GitHub Actions добавили поддержку YAML-якорей, что автор считает серьёзной ошибкой. Якоря избыточны: ту же функциональность можно реализовать через встроенные механизмы вроде workflow-level env, которые прозрачнее и логичнее в архитектуре. Они вводят ненужную сложность, нарушая локальность — теперь элементы могут зависеть от частей конфигурации в совершенно другом месте файла, что усложняет чтение и анализ.

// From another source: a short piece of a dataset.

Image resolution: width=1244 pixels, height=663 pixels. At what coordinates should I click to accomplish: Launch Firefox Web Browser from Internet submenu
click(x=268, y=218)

Кроме того, якоря усугубляют проблемы безопасности: инструментам сложнее анализировать workflows, так как нарушается соответствие между исходным YAML и объектной моделью. Это мешает точно отслеживать уязвимости, например утечки секретов. GitHub не реализовал ключи слияния (merge keys), единственный сценарий, где якоря могли бы быть оправданы, что делает их поддержку бессмысленной и вредной.

Комментарии (121)

Внедрение YAML-якорей в GitHub Actions оценивается положительно для устранения дублирования в конфигурациях, но критикуется за использование нестандартного синтаксиса, усложняющего анализ.
Высказываются предложения заменить YAML на полноценный язык программирования для определения пайплайнов, чтобы улучшить тестируемость, локальную разработку и избежать сложностей шаблонизации.
Поднимаются проблемы безопасности из-за неявного распространения переменных окружения (включая секреты) при использовании якорей и слияния объектов, что противоречит принципу минимальных привилегий.
Отмечается, что текущие ограничения GitHub Actions (например, отсутствие фильтрации путей для workflow_call) вынуждают пользователей создавать костыльные решения или полагаться на сторонние инструменты.
Обсуждаются компромиссы между декларативным и императивным подходами: одни предпочитают чистый YAML для читаемости, другие генерируют его из кода для удобства поддержки сложных логик.